Copy out these lines word for word.

(Word and element locating data)
_ _ _ _
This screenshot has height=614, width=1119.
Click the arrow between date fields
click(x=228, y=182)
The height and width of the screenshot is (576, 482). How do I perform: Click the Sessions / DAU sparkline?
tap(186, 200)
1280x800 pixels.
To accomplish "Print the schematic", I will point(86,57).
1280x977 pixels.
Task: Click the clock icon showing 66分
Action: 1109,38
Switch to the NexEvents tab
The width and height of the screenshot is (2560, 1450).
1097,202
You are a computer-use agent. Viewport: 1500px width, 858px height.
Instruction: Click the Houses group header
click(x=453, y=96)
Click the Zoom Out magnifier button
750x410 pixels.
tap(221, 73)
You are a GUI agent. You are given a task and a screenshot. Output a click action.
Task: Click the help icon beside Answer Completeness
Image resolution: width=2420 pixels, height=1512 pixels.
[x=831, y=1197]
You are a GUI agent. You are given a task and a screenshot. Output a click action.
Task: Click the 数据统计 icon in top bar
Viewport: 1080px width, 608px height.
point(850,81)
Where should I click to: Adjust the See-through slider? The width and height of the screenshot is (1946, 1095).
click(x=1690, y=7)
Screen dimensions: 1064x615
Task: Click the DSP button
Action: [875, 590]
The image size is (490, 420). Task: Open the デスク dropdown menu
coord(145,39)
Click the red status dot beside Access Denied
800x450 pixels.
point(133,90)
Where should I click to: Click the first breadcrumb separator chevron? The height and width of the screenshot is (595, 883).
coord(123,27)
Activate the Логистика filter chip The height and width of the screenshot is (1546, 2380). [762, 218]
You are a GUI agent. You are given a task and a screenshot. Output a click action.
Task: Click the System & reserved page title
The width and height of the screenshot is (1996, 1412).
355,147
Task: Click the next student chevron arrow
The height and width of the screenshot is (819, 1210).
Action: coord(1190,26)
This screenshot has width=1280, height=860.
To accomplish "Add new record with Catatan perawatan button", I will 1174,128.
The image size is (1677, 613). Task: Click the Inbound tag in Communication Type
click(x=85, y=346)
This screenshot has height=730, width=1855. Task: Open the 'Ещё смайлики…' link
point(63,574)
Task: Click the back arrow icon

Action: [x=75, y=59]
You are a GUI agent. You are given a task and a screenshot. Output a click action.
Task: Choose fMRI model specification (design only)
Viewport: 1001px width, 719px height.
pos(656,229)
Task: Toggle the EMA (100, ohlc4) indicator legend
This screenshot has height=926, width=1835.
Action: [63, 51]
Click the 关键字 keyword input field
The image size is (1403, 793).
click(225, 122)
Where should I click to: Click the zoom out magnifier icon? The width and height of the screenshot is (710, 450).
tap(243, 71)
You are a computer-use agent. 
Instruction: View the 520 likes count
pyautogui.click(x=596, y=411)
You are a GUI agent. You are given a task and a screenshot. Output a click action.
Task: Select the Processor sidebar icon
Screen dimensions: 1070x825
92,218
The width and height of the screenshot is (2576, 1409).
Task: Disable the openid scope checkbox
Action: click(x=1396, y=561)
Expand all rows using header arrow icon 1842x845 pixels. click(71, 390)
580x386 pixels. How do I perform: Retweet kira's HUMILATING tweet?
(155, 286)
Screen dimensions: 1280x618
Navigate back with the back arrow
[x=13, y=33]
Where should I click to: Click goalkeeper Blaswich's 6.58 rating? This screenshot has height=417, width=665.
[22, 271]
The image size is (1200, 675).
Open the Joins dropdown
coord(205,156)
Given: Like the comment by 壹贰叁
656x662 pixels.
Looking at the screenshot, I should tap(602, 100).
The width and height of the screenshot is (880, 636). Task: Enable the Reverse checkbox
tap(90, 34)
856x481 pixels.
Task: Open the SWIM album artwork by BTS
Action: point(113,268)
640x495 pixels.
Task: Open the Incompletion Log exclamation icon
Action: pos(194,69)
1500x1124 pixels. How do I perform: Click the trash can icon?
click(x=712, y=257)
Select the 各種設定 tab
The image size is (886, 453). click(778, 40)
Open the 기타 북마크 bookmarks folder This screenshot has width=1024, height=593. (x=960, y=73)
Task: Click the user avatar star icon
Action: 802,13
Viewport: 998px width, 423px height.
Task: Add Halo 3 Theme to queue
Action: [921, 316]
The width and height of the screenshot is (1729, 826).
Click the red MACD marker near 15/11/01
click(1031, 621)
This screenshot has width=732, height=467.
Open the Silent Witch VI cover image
_ _ _ _
■ THE RESPONSE ■
This screenshot has height=614, width=1119.
Click the arrow between date fields
click(x=228, y=182)
The height and width of the screenshot is (576, 482). How do I perform: Click the Sessions / DAU sparkline?
tap(186, 200)
1280x800 pixels.
To accomplish "Print the schematic", I will point(86,57).
1280x977 pixels.
Task: Click the clock icon showing 66分
Action: 1109,38
Switch to the NexEvents tab
The width and height of the screenshot is (2560, 1450).
1097,202
You are a computer-use agent. Viewport: 1500px width, 858px height.
Instruction: Click the Houses group header
click(x=453, y=96)
Click the Zoom Out magnifier button
750x410 pixels.
tap(221, 73)
You are a GUI agent. You are given a task and a screenshot. Output a click action.
Task: Click the help icon beside Answer Completeness
Image resolution: width=2420 pixels, height=1512 pixels.
[x=831, y=1197]
You are a GUI agent. You are given a task and a screenshot. Output a click action.
Task: Click the 数据统计 icon in top bar
Viewport: 1080px width, 608px height.
point(850,81)
Where should I click to: Adjust the See-through slider? The width and height of the screenshot is (1946, 1095).
click(x=1690, y=7)
Screen dimensions: 1064x615
Task: Click the DSP button
Action: [875, 590]
The image size is (490, 420). Task: Open the デスク dropdown menu
coord(145,39)
Click the red status dot beside Access Denied
800x450 pixels.
point(133,90)
Where should I click to: Click the first breadcrumb separator chevron? The height and width of the screenshot is (595, 883).
coord(123,27)
Activate the Логистика filter chip The height and width of the screenshot is (1546, 2380). [762, 218]
You are a GUI agent. You are given a task and a screenshot. Output a click action.
Task: Click the System & reserved page title
The width and height of the screenshot is (1996, 1412).
355,147
Task: Click the next student chevron arrow
The height and width of the screenshot is (819, 1210).
Action: coord(1190,26)
This screenshot has width=1280, height=860.
To accomplish "Add new record with Catatan perawatan button", I will 1174,128.
The image size is (1677, 613). Task: Click the Inbound tag in Communication Type
click(x=85, y=346)
This screenshot has height=730, width=1855. Task: Open the 'Ещё смайлики…' link
point(63,574)
Task: Click the back arrow icon

Action: [x=75, y=59]
You are a GUI agent. You are given a task and a screenshot. Output a click action.
Task: Choose fMRI model specification (design only)
Viewport: 1001px width, 719px height.
pos(656,229)
Task: Toggle the EMA (100, ohlc4) indicator legend
This screenshot has height=926, width=1835.
Action: [63, 51]
Click the 关键字 keyword input field
The image size is (1403, 793).
click(225, 122)
Where should I click to: Click the zoom out magnifier icon? The width and height of the screenshot is (710, 450).
tap(243, 71)
You are a computer-use agent. 
Instruction: View the 520 likes count
pyautogui.click(x=596, y=411)
You are a GUI agent. You are given a task and a screenshot. Output a click action.
Task: Select the Processor sidebar icon
Screen dimensions: 1070x825
92,218
The width and height of the screenshot is (2576, 1409).
Task: Disable the openid scope checkbox
Action: click(x=1396, y=561)
Expand all rows using header arrow icon 1842x845 pixels. click(71, 390)
580x386 pixels. How do I perform: Retweet kira's HUMILATING tweet?
(155, 286)
Screen dimensions: 1280x618
Navigate back with the back arrow
[x=13, y=33]
Where should I click to: Click goalkeeper Blaswich's 6.58 rating? This screenshot has height=417, width=665.
[22, 271]
The image size is (1200, 675).
Open the Joins dropdown
coord(205,156)
Given: Like the comment by 壹贰叁
656x662 pixels.
Looking at the screenshot, I should tap(602, 100).
The width and height of the screenshot is (880, 636). Task: Enable the Reverse checkbox
tap(90, 34)
856x481 pixels.
Task: Open the SWIM album artwork by BTS
Action: point(113,268)
640x495 pixels.
Task: Open the Incompletion Log exclamation icon
Action: pos(194,69)
1500x1124 pixels. How do I perform: Click the trash can icon?
click(x=712, y=257)
Select the 各種設定 tab
The image size is (886, 453). click(778, 40)
Open the 기타 북마크 bookmarks folder This screenshot has width=1024, height=593. (x=960, y=73)
Task: Click the user avatar star icon
Action: 802,13
Viewport: 998px width, 423px height.
Task: Add Halo 3 Theme to queue
Action: [921, 316]
The width and height of the screenshot is (1729, 826).
Click the red MACD marker near 15/11/01
click(1031, 621)
This screenshot has width=732, height=467.
Open the Silent Witch VI cover image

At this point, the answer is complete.